## Text provided
■ ■ ■ ■ ■ ■ ■

Notes to Consolidated Financial Statements

December 31, 2003

(1)   Organization and Basis of Presentation
 
    FCH/IHC Leasing, L.P. and its subsidiaries (the Partnership), a limited partnership, was formed pursuant to a Partnership Agreement (the Agreement) effective March 27, 2001, by Interstate/Dallas, GP, L.L.C. (Interstate GP), a Delaware limited liability company, and FCH/Interstate Leasing, L.L.C. (FCHI GP), a Delaware limited liability company, as general partners, and Interstate/Dallas Partnership, L.P. (Interstate LP) and BHR Operations, L.L.C. (BHR LP), as limited partners. FCHI GP and BHR LP are majority owned subsidiaries of FelCor Lodging Trust, Inc. (Felcor) and collectively had a 50% partnership interest at the formation of the Partnership. Interstate GP and Interstate LP are wholly owned subsidiaries of Interstate Hotels & Resorts, Inc. (Interstate and formerly, Interstate Hotels Corporation) and collectively had a 50% partnership interest at the formation of the Partnership. The partnership interests of FelCor and Interstate had substantially the same voting and distribution rights. Interstate GP and Interstate LP did not make a contribution resulting in a dilution of their partnership interest. At December 31, 2003, FCHI GP and BHR LP collectively have a 50.5% partnership interest and Interstate GP and Interstate LP collectively have a 49.5% partnership interest.
 
    The Partnership leases eight limited-service hotels (the Hotels) through a series of wholly owned subsidiaries of the Partnership.

■ ■ ■ ■ ■ ■ ■

## Exercise brief
Do these statements agree with the partnership note above? 1. The Partnership was formed by an agreement effective March 27, 2001. 2. At December 31, 2003, Interstate GP and Interstate LP together hold a 50% partnership interest. 3. The Partnership leases eight limited-service hotels.

■ ■ ■ ■ ■ ■ ■

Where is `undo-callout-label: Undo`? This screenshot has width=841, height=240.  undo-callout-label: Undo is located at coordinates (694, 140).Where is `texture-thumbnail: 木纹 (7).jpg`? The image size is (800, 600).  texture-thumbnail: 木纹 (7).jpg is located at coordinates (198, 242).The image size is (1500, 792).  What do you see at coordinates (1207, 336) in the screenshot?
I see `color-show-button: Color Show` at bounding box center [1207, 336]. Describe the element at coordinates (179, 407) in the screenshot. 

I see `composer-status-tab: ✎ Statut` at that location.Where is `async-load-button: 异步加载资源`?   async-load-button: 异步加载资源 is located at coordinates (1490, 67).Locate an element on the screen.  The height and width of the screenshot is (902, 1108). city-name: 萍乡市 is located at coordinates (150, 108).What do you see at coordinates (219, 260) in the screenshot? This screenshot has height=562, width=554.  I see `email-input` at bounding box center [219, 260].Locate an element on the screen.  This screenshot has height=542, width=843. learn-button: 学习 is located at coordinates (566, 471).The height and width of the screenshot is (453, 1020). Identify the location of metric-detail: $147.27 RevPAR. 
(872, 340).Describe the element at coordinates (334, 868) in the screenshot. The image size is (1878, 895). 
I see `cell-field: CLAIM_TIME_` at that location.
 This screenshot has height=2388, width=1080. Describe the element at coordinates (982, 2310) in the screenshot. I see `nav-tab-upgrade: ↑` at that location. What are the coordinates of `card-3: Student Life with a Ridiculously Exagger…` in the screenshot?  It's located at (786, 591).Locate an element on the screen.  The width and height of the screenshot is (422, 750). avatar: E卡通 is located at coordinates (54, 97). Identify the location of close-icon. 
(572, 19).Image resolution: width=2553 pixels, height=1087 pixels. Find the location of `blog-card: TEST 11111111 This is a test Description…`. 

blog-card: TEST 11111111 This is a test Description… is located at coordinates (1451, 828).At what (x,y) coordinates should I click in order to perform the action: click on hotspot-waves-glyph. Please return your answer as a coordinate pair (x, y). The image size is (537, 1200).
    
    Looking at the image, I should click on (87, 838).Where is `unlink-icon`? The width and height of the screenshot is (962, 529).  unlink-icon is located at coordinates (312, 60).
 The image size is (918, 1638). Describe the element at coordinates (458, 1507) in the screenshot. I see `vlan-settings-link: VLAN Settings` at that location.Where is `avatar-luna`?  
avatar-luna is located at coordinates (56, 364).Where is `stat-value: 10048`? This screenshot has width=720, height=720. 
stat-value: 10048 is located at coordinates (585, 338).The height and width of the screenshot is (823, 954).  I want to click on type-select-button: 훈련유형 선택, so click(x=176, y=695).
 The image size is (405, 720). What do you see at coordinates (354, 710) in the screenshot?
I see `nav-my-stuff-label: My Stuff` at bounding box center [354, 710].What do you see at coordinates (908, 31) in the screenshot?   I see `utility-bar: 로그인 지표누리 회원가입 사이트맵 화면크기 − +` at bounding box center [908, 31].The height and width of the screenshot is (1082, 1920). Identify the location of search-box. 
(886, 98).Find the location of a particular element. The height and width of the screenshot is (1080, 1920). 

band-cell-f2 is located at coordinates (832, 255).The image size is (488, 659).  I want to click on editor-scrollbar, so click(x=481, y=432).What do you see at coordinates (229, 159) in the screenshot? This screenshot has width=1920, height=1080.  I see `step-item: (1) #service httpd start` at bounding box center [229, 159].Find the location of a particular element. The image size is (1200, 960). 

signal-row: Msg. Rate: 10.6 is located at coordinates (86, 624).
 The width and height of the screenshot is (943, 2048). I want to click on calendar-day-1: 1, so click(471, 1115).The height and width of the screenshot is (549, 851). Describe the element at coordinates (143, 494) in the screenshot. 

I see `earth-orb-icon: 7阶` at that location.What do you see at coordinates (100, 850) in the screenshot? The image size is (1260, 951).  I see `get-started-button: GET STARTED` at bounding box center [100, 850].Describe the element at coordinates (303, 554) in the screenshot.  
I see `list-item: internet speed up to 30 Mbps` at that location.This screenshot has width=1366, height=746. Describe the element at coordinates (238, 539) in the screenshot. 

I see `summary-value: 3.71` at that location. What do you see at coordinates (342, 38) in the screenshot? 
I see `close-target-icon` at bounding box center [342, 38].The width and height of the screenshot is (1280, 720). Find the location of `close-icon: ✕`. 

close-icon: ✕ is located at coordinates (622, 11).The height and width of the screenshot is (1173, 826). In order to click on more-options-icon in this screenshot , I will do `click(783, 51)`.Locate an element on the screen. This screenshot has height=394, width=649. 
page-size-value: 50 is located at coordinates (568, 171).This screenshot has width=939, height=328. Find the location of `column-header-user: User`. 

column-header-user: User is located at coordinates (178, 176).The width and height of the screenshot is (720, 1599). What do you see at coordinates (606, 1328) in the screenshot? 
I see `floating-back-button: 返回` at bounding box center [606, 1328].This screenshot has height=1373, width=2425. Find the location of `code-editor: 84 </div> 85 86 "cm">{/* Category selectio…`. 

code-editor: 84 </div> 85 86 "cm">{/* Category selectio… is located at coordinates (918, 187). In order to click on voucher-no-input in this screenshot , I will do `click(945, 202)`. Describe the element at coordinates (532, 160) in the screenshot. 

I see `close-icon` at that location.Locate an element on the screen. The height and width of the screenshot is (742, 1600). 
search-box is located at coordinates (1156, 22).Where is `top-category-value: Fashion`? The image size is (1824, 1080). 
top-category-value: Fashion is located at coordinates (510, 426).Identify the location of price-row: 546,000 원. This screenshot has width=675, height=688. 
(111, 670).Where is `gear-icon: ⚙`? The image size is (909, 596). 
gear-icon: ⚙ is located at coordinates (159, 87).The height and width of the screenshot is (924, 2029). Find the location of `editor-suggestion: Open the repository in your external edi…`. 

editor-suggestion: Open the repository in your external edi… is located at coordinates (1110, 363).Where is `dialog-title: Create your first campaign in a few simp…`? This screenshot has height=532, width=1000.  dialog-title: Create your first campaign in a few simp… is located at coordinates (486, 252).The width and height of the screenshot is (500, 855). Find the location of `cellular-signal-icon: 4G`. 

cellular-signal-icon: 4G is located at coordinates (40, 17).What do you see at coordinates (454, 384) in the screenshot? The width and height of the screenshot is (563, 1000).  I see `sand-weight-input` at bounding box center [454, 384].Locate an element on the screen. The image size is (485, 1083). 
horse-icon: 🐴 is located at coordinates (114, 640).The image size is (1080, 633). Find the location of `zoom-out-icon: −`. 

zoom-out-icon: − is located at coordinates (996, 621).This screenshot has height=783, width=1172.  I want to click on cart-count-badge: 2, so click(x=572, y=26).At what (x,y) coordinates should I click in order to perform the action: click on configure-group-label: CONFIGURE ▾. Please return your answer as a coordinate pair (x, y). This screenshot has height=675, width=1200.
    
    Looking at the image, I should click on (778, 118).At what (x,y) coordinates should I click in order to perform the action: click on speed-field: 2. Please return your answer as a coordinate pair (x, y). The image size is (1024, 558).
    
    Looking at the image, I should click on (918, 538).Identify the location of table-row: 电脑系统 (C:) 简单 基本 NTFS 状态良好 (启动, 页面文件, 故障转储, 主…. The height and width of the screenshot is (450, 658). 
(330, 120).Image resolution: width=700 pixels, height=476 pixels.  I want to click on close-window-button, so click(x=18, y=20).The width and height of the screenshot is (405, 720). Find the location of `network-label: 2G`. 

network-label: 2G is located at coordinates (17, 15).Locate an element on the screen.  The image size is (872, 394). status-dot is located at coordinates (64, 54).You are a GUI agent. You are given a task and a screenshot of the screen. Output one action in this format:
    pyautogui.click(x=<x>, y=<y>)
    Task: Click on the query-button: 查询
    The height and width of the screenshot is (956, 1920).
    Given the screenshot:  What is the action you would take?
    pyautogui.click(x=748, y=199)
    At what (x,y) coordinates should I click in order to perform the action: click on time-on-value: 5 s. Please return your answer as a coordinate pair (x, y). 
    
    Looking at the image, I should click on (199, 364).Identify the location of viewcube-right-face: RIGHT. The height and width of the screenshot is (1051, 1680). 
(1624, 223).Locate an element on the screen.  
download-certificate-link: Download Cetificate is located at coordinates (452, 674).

■ ■ ■ ■ ■ ■ ■

## Solved problem
1. Yes: "was formed pursuant to a Partnership Agreement (the Agreement) effective March 27, 2001"
2. No: "Interstate GP and Interstate LP collectively have a 49.5% partnership interest"
3. Yes: "The Partnership leases eight limited-service hotels"